Each of these structures may necessarily be fabricated on a different substrate. The microfabricated valve and microchannels on one substrate, the waste orifice and other structures for liquid handling on another substrate. The valve substrate may have its microchannels enclosed by an overlying transparent layer, allowing the stimulated fluorescence to pass to the detector. Accordingly, to manufacture the structure described herein may require fabrication steps to be carried out on multiple wafers, each of different materials, and one on top of the other, in a multiwafer stack. A methodology is presented herein for efficiently and quickly cleaving each device from the wafer stack.
For complex, multiwafer designs such as this, a novel approach may be used. The novel approach uses laser fracturing on the outermost wafers. However there may be an issue with the laser coupling into the interior wafers to break each layer. For these interior wafers, one may make dedicated features (otherwise known as an “Engineered Substrate”), which will assist the dicing process to follow. This interior wafer may be fabricated with channel cuts (“streets” or “voids”) surrounding each device, so that those layers do not need to be fractured by the radiation process since the material is already removed.
Accordingly, disclosed here is a method for singulating a micromechanical device fabricated on a multi-substrate wafer stack. The wafer stack may have two outer substrates and at least one inner substrate. The method may include forming a microfabricated structure on the inner substrate, forming a void in the inner substrate completely surrounding the microfabricated structure, the void forming a perimeter around the microfabricated structure, separating the individual microfabricated structures by dividing the outer substrates into die.
The product of this method may be a micromechanical device, formed on a wafer stack, the wafer stack having two outer substrates and at least one inner substrate. The device may include a microfabricated structure formed on at least the one inner substrate, wherein the microfabricated structure is surrounded by a continuous void in the at least one inner substrate, and two outer substrates adhered to the inner substrate, the perimeter of the two outer substrates overhanging and extending beyond the void in the at least one inner substrate. Before separation, the devices may be disposed on a multiwafer stack. The wafer stack may have two outer substrates and at least one inner substrate. The stack may further have a plurality of microfabricated structures on the inner substrate, a plurality of voids in the inner substrate completely surrounding the microfabricated structures, forming a perimeter void around each of the microfabricated structures, and two outer substrates adhered to the inner substrate with microfabricated structure and void, wherein the two outer substrates overhang the voids in the inner substrate.
These and other features and advantages are described in, or are apparent from, the following detailed description.

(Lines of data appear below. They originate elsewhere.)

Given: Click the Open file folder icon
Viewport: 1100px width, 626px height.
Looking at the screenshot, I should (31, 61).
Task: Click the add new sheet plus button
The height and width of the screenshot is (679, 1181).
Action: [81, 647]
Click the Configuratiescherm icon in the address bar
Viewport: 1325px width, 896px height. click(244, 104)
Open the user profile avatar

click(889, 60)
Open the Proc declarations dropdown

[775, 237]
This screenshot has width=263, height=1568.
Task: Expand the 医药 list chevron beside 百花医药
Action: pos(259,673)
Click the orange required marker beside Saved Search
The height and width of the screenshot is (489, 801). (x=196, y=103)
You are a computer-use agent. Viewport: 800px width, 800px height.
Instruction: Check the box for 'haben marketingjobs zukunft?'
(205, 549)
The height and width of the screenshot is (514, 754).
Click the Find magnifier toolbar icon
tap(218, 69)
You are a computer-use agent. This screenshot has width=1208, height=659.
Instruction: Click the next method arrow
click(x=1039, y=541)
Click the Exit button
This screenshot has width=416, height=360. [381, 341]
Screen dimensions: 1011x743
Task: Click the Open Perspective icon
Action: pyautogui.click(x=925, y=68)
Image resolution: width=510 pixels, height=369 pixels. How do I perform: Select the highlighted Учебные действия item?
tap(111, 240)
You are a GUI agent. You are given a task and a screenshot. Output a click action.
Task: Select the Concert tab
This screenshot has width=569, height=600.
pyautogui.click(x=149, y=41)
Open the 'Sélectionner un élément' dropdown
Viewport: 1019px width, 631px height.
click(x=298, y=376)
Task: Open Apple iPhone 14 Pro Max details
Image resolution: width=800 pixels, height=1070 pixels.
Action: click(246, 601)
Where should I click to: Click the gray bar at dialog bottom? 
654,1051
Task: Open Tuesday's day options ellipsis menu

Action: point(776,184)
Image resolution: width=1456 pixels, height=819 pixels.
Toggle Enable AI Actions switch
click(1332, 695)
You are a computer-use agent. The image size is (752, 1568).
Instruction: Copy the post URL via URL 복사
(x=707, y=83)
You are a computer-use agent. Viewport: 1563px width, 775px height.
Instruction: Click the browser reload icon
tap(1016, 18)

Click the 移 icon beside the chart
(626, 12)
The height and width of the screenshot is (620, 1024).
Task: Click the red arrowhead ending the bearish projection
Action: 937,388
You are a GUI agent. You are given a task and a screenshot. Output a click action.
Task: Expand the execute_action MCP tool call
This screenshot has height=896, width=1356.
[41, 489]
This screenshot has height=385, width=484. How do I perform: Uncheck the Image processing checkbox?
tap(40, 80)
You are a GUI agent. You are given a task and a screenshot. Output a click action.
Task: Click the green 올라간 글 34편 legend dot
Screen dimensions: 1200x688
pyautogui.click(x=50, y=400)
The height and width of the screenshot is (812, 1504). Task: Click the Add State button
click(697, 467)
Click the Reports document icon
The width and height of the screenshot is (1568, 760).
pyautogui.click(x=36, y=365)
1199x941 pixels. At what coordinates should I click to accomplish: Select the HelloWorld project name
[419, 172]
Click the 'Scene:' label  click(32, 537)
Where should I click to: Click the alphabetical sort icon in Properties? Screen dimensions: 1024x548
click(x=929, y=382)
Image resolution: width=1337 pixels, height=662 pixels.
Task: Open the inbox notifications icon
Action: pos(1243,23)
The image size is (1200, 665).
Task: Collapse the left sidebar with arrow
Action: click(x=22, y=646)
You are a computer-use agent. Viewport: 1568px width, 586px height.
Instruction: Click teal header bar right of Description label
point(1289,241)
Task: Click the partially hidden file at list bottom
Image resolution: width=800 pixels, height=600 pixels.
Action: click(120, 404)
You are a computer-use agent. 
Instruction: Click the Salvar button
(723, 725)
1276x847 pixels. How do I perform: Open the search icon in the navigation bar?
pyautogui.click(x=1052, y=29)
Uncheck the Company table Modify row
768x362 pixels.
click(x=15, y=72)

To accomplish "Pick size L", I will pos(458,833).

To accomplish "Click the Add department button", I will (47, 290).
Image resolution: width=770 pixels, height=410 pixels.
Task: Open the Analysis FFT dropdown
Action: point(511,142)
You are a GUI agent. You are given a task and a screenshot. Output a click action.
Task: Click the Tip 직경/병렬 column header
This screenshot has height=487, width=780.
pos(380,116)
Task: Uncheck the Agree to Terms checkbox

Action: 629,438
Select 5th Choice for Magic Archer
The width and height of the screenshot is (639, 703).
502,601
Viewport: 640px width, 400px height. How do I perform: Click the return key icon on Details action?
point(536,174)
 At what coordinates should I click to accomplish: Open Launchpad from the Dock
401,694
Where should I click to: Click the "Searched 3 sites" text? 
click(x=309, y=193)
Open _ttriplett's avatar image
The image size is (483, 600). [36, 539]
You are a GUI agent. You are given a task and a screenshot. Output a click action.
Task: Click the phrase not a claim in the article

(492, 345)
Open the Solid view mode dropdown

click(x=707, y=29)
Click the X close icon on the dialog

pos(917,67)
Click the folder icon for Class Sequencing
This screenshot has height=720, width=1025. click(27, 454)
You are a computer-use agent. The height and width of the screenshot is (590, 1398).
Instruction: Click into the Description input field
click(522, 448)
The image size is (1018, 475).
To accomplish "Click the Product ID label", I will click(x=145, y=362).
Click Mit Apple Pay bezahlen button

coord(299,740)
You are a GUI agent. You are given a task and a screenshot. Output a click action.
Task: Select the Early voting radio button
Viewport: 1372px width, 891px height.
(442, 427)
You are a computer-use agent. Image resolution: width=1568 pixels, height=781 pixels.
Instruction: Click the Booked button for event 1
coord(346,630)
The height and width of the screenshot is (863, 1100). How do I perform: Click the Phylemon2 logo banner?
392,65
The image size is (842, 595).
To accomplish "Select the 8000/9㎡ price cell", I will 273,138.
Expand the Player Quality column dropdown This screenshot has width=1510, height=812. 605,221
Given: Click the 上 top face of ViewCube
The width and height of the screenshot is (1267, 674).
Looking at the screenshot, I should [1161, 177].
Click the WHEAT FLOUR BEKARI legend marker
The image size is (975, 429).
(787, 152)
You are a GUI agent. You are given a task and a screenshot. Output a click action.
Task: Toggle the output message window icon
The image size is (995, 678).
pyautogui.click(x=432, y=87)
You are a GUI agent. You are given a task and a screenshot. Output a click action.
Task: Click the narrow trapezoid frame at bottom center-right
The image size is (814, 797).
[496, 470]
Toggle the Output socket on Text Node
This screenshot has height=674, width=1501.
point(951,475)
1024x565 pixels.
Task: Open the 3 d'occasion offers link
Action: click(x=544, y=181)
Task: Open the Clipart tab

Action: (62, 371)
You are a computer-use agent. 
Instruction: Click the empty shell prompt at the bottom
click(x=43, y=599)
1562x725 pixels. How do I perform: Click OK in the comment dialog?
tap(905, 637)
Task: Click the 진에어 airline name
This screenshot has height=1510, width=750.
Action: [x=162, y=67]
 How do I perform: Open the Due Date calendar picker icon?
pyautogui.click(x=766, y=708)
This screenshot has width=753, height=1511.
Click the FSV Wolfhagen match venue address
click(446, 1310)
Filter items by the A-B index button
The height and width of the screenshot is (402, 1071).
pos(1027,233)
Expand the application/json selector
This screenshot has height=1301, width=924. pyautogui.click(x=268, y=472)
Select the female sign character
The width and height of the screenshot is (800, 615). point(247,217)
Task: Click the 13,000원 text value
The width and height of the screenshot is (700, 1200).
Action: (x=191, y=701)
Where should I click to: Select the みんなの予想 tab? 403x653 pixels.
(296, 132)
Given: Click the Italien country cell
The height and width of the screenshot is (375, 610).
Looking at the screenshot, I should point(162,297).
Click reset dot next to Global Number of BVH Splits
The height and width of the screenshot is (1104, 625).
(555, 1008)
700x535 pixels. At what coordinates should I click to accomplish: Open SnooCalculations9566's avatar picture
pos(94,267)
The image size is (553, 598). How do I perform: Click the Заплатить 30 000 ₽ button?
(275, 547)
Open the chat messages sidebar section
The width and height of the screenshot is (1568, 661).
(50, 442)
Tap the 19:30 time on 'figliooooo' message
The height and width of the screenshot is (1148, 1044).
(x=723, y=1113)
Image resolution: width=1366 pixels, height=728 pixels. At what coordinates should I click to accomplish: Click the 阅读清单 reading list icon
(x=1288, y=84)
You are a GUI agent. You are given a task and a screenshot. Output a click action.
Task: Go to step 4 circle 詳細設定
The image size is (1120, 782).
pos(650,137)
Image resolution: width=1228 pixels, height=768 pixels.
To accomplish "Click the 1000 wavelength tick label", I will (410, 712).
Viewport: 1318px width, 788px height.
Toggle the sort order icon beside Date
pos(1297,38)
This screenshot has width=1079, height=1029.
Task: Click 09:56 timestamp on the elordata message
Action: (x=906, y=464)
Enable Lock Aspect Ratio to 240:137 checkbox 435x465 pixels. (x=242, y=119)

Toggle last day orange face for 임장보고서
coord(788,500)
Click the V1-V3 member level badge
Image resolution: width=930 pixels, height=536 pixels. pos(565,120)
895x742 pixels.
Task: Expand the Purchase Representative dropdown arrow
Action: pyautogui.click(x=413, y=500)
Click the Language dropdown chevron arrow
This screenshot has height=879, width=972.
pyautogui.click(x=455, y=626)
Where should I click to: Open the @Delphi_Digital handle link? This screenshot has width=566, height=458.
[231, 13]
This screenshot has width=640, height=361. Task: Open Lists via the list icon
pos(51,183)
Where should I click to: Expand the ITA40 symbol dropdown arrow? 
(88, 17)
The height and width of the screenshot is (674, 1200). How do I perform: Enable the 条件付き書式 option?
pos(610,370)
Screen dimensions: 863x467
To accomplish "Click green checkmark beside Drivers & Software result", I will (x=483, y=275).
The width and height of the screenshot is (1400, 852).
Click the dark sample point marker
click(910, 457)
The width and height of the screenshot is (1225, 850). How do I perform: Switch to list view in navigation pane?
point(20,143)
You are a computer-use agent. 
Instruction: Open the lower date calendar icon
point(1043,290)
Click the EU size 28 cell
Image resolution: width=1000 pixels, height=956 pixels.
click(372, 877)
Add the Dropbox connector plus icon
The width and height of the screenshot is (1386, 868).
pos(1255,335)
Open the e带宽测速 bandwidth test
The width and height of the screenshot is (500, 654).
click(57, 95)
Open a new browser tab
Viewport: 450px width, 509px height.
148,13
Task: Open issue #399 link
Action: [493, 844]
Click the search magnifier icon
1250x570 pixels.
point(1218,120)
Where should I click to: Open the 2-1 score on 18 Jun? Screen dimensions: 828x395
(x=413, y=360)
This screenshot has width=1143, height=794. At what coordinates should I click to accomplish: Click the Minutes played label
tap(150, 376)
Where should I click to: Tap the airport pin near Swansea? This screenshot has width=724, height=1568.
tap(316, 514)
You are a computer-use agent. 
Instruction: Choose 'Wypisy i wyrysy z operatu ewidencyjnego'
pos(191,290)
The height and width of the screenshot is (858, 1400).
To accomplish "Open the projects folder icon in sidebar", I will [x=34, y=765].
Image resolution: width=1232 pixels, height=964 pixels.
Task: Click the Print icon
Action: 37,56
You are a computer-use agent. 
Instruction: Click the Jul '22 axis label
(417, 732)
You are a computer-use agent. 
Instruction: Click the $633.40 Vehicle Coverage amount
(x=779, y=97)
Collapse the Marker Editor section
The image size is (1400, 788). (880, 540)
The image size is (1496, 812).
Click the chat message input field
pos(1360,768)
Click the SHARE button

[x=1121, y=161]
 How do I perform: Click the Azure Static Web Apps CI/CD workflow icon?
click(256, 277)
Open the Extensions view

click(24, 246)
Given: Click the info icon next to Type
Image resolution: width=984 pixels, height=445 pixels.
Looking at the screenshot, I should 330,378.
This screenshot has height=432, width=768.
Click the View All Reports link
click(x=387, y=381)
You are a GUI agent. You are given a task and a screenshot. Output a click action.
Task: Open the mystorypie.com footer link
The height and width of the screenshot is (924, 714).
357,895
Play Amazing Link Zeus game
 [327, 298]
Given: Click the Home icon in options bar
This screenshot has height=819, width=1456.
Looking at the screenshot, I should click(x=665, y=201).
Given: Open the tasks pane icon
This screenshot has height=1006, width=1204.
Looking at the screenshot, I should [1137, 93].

BRIEF DESCRIPTION OF THE DRAWINGS

Various exemplary details are described with reference to the following figures, wherein:

FIG. 1 is a simplified plan view of a microfabricated particle sorting system in the quiescent (no sort) position;

FIG. 2 is a simplified plan view of a microfabricated particle sorting system in the actuated (sort) position;

FIG. 3a is a simplified plan view of a microfabricated particle sorting system showing the field of view of the detector, with the microfluidic valve in the quiescent (no sort) position; FIG. 3b is a simplified illustration of a microfabricated particle sorting system showing the field of view of the detector, with the microfluidic valve in the actuated (sort) position;

FIG. 4a is a simplified cross sectional view of a microfabricated particle sorting system in the actuated (sort) position, showing the flow of the sample stream into the sort channel which is in the same plane as the sample inlet channel; FIG. 4b is a simplified cross sectional view of a microfabricated particle sorting system in the quiescent (no sort) position, showing the flow of the sample stream into the waste channel which is not in the same plane as the sample inlet channel; FIG. 4c is a simplified cross sectional view of a microfabricated particle sorting system in the quiescent (no sort) position, showing the flow of the sample stream into the waste channel which is not in the same plane as the sample inlet channel, wherein the sample stream flows around the top and the bottom of the diverter;

FIG. 5 is a simplified plan view of a microfabricated particle sorting system in the quiescent (no sort) position, showing the stationary magnetically permeable feature;

FIG. 6 is a plan view of the actuation mechanism for the microfabricated particle sorting system, showing the functioning of the external magnetic field in combination with the stationary magnetically permeable feature;

FIG. 7 is a plan view of the actuation mechanism for the microfabricated particle sorting system, showing the functioning of the external magnetic field in combination with the stationary magnetically permeable feature, in the actuated (sort) position;

FIG. 8 is a plan view of the microfabricated particle sorting system in combination with a hydrodynamic focusing manifold;

FIG. 9 is simplified schematic diagram of the novel variable cross section focusing channel;

FIG. 10 is simplified schematic diagram of the forces operating in the novel variable cross section focusing channel; (a) shows the contours of the device and the streamlines therein; (b) shows the cross sectional dimensions and the flow direction; (c) shows the stable regions in the flow; and (d) shows the hydrodynamic forces acting on the particles;

FIG. 11 is a cross sectional view of a microfabricated particle filter that may be used with the microfabricated particle manipulation device described here;

FIG. 12 is a plan view of a microfabricated particle filter that may be used with the microfabricated particle manipulation device described here;

FIG. 13 is a simplified schematic illustration showing the architecture of the microfabricated particle manipulation device including a transparent top substrate, silicon middle substrate and silicon bottom substrate, and their relationship to the electromagnet;

FIG. 14 is a simplified plan view of the first substrate and the second, intermediate substrate in one step during fabrication, wherein the voids or streets are formed between the individual device;

FIG. 15 is a simplified cross sectional diagram showing a multiwafer stack just prior to singulation; and

FIG. 16 simplified cross sectional diagram showing a single, diced, separate microfabricate particle manipulation device.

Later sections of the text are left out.